RESULTS AND DISCUSSION

Chemical composition of experimental diets
 
The chemical composition of dietary treatments were similar (Table 2 ) as only the SBM in the control diet was replaced with either urea or coated SRNPN sources and the rations were formulated to be iso-nitrogenous and iso-caloric.

Table 2: Chemical composition of complete diet (% dry matter basis) containing various slow release non protein nitrogen products fed to growing lambs.


 
Nutritive value and plane of nutrition
 
The DCP content was significantly (P<0.01) higher in FCU diet than urea based diet and was comparable to control diet (12.30%). While, replacement of urea with CFCU (11.58%) and HMCCU (11.40%) had no effect (P>0.05) on DCP content of the diets and was lower (P<0.05) than control group. The TDN and ME contents of the diets were similar among the group, since the diets were prepared to be iso-caloric as well as the NFE intake and digestibility was similar among the dietary groups (Table 3).

Table 3: Nutrient intake, digestibility and plane of nutrition in growing lambs fed diets containing various slow release non protein nitrogen products.



Dry matter, digestible protein and energy intake viz. DM, DCP, TDN and ME in terms of g or Mcal per kg/day were similar among different dietary treatments (Table 3). Palatability and digestibility are the main factors affecting the intake of nutrients (Ribeiro et al., 2014). In the present study, the intake values have clearly indicated that, SRNPN sources used in present study were acceptable to the animals. Further, intake of DCP, TDN and ME are well within the range of recommendation by Icar (2013) for a 20kg growing lamb with ADG of 100 g (DMI - 680 g; TDN- 455 g; ME - 1638 kcal; CP –109 g; DCP 72 g). Raouf et al., (2017) reported no effect (P>0.05) in TDN, DCP, DE, ME and NEl in lactating Holstein cows with replacement of 1 and 0.5 kg soybean meal by 125 and 62.5 g Optigen™. Similarly, Sevim and Onol (2019) studied the affect of supplementing slow-release urea (polymer coated – Optigen) with or without non-structural carbohydrates in sheep and goats fed groundnut straw based diet and reported no effect (P>0.05) on the plane of nutrition.
 
Nutrient digestibility
 
The digestibility of DM, OM, NFE were not affected by replacing a part of SBM - N with either urea or various SRNPN sources in growing lambs (Table 3). While, the CP digestibility reduced with incorporation of urea compared to SBM based diet (control) which could be the result of faster rate of degradation of urea to ammonia leading to decreased utilisation and increased excretion of N (Table 4). Goncalves et al., (2015) also reported decreased CP digestibility in beef steers fed urea based diet compared to those fed SBM based control diet  when 40% of protein requirements were met through various NPN sources (feed grade urea, polymer coated slow release urea). In the present study, replacement of urea with CFCU and HMCCU had no effect (P>0.05) on CP digestibility and was comparable to urea, but replacement of urea with FCU improved (P<0.01) the CP digestibility and was comparable to control. The higher CP digestibility observed in lambs fed FCU diet compared to other urea based diets was due to lower fecal nitrogen excretion (Table 4). Gardinal et al., (2017) also reported increase (P<0.01) in CP digestibility in steers fed diets containing 2% polymer coated urea compared with that fed feed grade urea at similar level of inclusion.

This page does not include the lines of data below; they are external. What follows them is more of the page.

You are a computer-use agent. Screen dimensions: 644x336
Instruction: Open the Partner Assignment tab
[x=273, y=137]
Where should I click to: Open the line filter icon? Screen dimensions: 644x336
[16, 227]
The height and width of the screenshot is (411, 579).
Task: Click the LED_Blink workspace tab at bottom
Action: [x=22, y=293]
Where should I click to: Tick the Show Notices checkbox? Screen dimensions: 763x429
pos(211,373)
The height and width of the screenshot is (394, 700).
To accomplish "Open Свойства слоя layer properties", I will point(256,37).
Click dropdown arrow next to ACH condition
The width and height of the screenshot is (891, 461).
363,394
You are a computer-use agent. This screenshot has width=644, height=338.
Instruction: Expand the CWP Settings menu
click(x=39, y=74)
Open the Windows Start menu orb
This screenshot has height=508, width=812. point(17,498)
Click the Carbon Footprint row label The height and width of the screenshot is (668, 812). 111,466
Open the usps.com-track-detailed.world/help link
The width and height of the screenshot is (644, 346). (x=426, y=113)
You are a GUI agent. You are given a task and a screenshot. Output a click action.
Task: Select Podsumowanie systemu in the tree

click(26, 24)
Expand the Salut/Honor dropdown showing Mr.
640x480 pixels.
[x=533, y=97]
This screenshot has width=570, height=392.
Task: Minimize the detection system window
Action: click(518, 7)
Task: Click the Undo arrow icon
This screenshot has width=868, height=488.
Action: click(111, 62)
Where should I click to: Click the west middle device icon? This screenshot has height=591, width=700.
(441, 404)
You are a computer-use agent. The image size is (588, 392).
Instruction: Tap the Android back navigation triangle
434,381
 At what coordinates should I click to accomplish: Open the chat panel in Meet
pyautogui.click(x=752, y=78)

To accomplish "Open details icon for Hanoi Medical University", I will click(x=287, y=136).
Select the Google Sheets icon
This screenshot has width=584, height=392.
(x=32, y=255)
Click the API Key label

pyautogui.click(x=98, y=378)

Table 4: Nitrogen balance in growing lambs fed diets containing various slow release non protein nitrogen products.



Incorporation of urea had no effect (P>0.05) on EE digestibility and was comparable to control. Similar observations were made by Cherdthong et al., (2011) in cross bred beef steers with feeding of soybean meal based control diet, urea, urea CaCl2 mixture and urea CaSO4 mixture diets. Replacement of urea with various SRNPN sources reduced (P<0.01) EE digestibility in present study, which could be due to higher CF digestibility observed in these groups and result of higher number of fiber degrading bacteria compared to lypolytic bacteria (Noel Samantha, 2013).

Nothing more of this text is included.